The Upstate is first and foremost an industrial market with approximately 150 million square feet of manufacturing, warehouse and flex space. At the close of the fourth quarter of 2013, vacancy reached 7.6 percent — its lowest point in the last 10 years. While this market vacancy pales in comparison to the sub-3 percent vacancy rates found routinely on the West Coast, given the amount of older textile-era warehouse facilities in the market inflating vacancy, the current rate is extremely low for our market. Eventually this low vacancy will hinder growth rates as tenants interested in a particular type of space are unable to find it and opt to locate in markets where the space is more readily available, unless developers are willing to begin speculative development.

Last year, our biggest concern was a lack of Class A product in the market and the potential for this lack of availability to place an artificial cap on economic development. Since then, more than 10 speculative developments have been announced, consisting of more than 1.2 million square feet of potential product in the pipeline. With the potential to deliver this much product to the market, there is naturally a concern about the potential for overbuilding. Keep in mind that there is a significant difference between a project’s announcement and its construction. While that amount of square footage may seem daunting, the immediate delivery of that much space would only push vacancy back to where it was four quarters ago. Given the high level of activity in the market and the projects that we may not be aware, there is an appetite for more product.
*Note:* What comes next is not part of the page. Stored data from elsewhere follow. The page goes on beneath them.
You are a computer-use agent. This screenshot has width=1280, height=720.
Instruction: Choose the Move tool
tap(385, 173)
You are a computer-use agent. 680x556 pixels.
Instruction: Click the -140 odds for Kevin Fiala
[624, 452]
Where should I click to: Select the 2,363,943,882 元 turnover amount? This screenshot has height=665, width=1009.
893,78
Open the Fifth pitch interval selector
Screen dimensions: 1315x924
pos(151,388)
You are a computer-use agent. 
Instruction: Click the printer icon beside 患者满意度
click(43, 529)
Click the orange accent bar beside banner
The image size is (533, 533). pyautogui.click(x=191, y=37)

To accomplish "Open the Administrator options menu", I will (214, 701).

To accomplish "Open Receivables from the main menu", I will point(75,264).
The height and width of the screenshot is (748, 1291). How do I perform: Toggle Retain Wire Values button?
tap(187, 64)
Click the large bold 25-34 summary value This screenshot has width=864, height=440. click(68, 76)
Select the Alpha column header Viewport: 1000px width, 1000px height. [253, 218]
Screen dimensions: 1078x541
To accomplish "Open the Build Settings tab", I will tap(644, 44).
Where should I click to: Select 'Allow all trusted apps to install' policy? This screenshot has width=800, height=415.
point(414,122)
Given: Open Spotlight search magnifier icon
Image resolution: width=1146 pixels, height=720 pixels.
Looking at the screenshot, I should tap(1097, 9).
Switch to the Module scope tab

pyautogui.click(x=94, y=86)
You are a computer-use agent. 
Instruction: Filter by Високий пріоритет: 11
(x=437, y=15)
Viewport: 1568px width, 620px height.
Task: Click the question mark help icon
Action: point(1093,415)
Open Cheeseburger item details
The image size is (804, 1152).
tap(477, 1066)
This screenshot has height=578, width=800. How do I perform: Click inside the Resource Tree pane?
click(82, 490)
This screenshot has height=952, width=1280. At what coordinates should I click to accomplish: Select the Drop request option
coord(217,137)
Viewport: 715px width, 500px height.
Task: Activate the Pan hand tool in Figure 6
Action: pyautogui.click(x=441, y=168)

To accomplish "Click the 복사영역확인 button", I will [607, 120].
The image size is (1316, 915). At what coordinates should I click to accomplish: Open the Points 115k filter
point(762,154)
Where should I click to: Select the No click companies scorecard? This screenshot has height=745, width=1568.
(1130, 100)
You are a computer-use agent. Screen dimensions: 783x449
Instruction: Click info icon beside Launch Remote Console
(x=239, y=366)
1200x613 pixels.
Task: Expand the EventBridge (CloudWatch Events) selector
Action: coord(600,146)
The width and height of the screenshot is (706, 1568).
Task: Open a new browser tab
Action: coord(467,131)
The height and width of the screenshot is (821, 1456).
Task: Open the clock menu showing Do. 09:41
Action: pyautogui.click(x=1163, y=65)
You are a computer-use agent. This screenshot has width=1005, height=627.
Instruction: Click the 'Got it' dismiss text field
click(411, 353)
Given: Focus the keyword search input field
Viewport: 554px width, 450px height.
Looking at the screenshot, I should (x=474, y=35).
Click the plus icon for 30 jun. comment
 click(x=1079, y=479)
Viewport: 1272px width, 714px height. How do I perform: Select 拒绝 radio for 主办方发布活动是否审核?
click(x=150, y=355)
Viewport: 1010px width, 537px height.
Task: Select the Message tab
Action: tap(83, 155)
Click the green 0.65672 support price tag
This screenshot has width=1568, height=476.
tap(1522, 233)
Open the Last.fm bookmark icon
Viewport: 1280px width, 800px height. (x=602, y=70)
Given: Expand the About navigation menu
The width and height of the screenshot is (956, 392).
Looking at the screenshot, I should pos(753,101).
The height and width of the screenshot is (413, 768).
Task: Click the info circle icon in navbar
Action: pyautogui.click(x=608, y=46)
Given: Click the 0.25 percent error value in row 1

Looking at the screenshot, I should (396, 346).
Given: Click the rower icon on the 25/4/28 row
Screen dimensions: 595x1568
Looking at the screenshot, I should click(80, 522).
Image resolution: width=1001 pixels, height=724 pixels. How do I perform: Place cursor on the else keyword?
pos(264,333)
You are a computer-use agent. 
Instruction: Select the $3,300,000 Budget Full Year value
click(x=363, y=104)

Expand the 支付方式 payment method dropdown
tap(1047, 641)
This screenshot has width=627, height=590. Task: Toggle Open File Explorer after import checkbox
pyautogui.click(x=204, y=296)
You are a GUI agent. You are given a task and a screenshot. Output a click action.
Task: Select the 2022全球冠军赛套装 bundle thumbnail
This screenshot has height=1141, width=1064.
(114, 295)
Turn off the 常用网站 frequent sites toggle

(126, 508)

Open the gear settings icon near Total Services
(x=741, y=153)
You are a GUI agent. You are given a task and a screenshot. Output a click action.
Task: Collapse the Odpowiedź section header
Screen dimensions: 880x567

Many developers seem to be positioning themselves to respond to build-to-suit opportunities. While this mitigates the risk of waiting for an empty building to reach occupancy, it does shift some of the burden of risk back on the tenant. In today’s modern manufacturing and warehousing economy, speed-to-market is critical. We have witnessed Class A warehouse construction occur in our market in the incredibly short time frame of six months. The difference in a developer’s ability to deliver a building in six months is very different from their ability to deliver in nine to 12 months. In situations where a tenant places a high level of importance on a shorter development time frame, proven developers will have a perceived competitive advantage. This bodes well for developers like CenterPoint Properties and Johnson Development, both of whom have successfully constructed major warehouse facilities for Amazon and BMW in the last two years.

Inland Port
One of the long-term primary drivers of our economy going forward will be the SCIP, a facility designed to help reduce costs for importers and exporters of goods through the Port of Charleston. Operational in the fourth quarter of 2013, the SCIP will be a catalyst for market evolution. Unlike any other inland port in the country, SCIP is located in the heart of a manufacturing hub. This means the facility is positioned to be an asset to local manufacturers, not simply a staging area for manufacturers in other areas of the country. Along with low unionization rates, low cost of living and high quality of life, the SCIP will be one more magnet to help attract companies to the region.

That is not to say the benefits of the facility will be limited to exporters of goods. Importers of goods are likely to use the facility as a staging area for operations up and down the East Coast. As such, we envision a robust warehouse market blossoming as a result of activity at the SCIP over the next decade, although the pace of that change may not accelerate much until after post-Panamax ships arrive at the Port of Charleston with regularity.

Outlook
During the next 24 months, the Upstate industrial market is expected to remain highly active with more than 4 million square feet of market absorption and vacancy rates declining to even lower levels. The manufacturing and warehouse sectors are both poised for growth as a result of activity related to the development of SCIP.